Other alternatives: canola oil and safflower oil.

8. Dark chocolate

The cacao used to make chocolate is rich in flavanols, which lower blood pressure and prevent blood clotting.

Cocoa can also act as an antioxidant, preventing "bad for the body" cholesterol from sticking to the walls of arteries.

Beekford says to choose dark chocolate (which contains at least 70 percent cocoa) for more flavanols and less sugar (sugar can increase the risk of heart disease).

Other alternatives: Don't just think about chocolate bars.

In addition to chocolate, you can also choose natural cocoa powder to get more flavanols. It is recommended to check the label before purchasing to make sure that the sugar content is not too high. If you want to go completely unsweetened, try the cocoa bean chips.

Cocoa can also be added to cereal.

Lowering blood pressure, cholesterol?

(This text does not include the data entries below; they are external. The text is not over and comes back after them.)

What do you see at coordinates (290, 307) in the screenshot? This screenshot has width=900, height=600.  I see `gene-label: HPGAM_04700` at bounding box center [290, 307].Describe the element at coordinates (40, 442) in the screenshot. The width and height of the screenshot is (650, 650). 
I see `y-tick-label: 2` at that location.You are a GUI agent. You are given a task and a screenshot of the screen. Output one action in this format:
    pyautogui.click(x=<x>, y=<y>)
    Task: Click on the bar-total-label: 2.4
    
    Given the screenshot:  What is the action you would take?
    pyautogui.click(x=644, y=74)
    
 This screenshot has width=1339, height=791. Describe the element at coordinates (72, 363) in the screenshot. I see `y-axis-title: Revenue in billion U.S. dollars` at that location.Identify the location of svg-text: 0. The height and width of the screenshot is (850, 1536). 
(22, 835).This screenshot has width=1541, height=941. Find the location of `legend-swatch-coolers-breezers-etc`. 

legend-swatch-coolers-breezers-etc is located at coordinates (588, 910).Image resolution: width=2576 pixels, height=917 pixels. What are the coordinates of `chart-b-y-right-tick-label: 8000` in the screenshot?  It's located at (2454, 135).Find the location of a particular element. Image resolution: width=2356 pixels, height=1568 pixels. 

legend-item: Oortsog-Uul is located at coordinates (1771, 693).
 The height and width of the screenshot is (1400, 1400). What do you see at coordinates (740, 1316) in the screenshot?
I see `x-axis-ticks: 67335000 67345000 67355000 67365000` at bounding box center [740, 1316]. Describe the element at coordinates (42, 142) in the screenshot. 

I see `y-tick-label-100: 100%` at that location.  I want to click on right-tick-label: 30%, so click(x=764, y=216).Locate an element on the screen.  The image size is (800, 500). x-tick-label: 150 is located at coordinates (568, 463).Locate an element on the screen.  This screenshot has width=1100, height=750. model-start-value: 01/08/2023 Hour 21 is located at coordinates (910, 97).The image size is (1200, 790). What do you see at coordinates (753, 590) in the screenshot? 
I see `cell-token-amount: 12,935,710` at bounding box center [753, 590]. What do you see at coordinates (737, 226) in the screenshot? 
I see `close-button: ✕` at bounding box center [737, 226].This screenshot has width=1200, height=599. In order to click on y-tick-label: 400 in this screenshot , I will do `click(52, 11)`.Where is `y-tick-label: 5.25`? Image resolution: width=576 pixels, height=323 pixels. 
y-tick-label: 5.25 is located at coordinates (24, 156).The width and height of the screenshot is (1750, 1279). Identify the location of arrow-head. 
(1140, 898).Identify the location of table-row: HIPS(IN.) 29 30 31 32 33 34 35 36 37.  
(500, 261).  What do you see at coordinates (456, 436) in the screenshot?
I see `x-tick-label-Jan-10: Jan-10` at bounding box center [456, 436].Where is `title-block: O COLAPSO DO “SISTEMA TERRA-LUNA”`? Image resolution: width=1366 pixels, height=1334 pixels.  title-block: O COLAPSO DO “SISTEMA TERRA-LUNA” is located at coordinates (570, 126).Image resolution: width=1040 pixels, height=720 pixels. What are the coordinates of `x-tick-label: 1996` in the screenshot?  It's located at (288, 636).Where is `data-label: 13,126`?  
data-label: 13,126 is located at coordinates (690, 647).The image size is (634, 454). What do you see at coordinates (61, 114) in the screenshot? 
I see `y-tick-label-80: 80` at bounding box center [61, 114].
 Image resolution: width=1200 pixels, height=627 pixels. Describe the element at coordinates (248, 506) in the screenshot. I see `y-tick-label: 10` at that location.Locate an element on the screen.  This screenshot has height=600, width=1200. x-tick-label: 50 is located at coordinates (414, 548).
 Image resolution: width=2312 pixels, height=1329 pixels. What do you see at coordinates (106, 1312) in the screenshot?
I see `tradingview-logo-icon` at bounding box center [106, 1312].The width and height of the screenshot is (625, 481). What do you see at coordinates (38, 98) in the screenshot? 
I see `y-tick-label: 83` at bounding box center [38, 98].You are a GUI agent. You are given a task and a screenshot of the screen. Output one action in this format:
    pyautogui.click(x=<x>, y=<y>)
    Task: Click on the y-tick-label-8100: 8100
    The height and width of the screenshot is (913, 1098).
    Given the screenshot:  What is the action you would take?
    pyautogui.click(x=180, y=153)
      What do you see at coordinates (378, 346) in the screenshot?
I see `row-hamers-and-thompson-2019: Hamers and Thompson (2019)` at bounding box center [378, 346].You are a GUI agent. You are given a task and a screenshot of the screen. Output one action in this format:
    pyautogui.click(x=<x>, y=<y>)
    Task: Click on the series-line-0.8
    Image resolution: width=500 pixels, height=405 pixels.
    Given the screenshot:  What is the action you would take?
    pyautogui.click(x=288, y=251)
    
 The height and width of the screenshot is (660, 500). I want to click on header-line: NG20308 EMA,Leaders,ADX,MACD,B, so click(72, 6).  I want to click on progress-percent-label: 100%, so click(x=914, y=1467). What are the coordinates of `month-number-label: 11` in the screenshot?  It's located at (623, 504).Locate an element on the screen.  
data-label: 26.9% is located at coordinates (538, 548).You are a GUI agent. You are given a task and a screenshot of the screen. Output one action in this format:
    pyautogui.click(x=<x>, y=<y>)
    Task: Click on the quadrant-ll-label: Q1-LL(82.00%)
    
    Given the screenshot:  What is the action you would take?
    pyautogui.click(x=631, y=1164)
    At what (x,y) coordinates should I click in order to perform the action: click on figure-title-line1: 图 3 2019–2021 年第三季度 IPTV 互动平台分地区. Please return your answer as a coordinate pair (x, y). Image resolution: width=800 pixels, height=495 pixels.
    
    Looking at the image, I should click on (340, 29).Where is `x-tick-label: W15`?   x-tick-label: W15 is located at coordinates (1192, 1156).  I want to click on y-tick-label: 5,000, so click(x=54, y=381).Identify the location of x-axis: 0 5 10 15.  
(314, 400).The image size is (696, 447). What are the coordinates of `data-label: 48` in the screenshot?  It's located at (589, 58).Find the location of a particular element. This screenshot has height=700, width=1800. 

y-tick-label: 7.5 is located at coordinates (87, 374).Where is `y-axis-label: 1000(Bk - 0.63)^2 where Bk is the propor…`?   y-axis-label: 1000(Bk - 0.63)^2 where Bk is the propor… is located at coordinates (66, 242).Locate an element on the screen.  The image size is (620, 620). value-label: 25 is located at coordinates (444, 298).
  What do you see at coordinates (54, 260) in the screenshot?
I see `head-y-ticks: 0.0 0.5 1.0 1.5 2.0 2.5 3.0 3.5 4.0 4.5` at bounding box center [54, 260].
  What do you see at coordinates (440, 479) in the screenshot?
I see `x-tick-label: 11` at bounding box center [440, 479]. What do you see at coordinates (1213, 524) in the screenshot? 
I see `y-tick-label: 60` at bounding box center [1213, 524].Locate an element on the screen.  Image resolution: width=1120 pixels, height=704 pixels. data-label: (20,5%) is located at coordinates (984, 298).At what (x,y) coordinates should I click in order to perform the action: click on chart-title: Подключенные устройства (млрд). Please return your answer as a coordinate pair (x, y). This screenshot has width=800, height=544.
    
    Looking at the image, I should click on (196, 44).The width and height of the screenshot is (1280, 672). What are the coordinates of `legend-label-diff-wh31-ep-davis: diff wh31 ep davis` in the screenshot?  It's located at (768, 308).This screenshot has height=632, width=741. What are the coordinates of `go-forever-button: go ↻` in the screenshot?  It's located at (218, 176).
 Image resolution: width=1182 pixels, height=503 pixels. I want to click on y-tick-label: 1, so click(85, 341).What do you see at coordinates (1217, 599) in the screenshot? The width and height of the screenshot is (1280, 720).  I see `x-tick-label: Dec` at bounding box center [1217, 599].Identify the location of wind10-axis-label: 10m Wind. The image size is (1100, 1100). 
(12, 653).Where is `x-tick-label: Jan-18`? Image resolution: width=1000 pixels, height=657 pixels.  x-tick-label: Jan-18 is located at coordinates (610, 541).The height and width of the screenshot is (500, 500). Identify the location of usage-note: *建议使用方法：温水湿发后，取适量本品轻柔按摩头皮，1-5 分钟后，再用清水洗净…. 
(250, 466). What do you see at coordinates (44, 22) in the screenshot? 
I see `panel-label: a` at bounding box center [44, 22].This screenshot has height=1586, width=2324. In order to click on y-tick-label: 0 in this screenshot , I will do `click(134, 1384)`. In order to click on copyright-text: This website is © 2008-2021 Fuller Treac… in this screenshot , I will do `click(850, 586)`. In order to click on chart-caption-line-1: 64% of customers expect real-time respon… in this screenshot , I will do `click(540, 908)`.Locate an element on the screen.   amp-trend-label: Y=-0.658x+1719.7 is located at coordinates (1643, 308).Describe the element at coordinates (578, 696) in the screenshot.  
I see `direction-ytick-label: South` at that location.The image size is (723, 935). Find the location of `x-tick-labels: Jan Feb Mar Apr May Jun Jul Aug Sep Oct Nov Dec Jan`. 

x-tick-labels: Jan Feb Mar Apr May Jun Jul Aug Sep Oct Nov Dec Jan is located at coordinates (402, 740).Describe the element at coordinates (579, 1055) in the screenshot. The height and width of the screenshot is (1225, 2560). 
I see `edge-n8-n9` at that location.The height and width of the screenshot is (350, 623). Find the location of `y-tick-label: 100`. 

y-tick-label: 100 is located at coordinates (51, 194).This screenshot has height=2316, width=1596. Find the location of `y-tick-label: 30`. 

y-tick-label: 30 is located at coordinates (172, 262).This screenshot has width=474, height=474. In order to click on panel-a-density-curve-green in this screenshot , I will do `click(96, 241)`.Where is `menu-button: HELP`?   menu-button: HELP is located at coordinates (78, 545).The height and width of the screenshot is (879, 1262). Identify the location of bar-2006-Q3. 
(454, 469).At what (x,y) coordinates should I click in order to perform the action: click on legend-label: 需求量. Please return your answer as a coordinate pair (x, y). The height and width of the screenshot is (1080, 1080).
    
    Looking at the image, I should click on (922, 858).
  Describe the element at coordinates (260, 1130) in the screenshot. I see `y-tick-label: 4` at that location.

These 11 kinds of food, often eaten is really good for the heart!

9. Avocado

Avocados have a creamy, creamy texture and contain "good for the body" fat (monounsaturated fats) that help lower cholesterol levels that are "bad for the body."

"They seem to have an anti-inflammatory effect, which reduces the likelihood of atherosclerosis," Birkford said.

Avocados are very tasty but high in calories, so eat in moderate amounts.

Other alternatives: nut and sunflower oil.

10、 Unsalted almond butter

Unsalted marzipan is ideal for use instead of butter for whole wheat bread. Almond butter is a good source of monounsaturated fatty acids.

Beekford said to use natural varieties that don't add salt and avoid those with salt, sugar and hydrogenated fats (present in other forms of peanut butter).

Other alternatives: Unsalted peanut butter, or any other unsalted nut butter.

11. Red grapes

Red grapes contain resveratrol, and resveratrol helps prevent platelets from sticking together in the blood.

This may also be part of the reason why the right amount (1 for women and 2 glasses for men) of red wine (relative to other alcoholic beverages) has some heart-healthy benefits.

But health experts don't recommend drinking because alcohol carries certain health risks.

If you prefer to drink some red wine in the evening, you can consult your doctor to determine if the amount is appropriate for your situation.

But if you want to eat grapes? Don't worry too much.

Other alternatives: black grapes.

*The content of this article is a popularization of health knowledge and cannot be used as a specific diagnosis and treatment recommendation, nor is it a substitute for face-to-face consultation by a practicing physician, for reference only.

*The copyright of this article belongs to Tencent Medical Code, unauthorized media reprinting is prohibited, and illegal reprinting will be investigated for legal responsibility according to law. Individuals are welcome to forward to the circle of friends.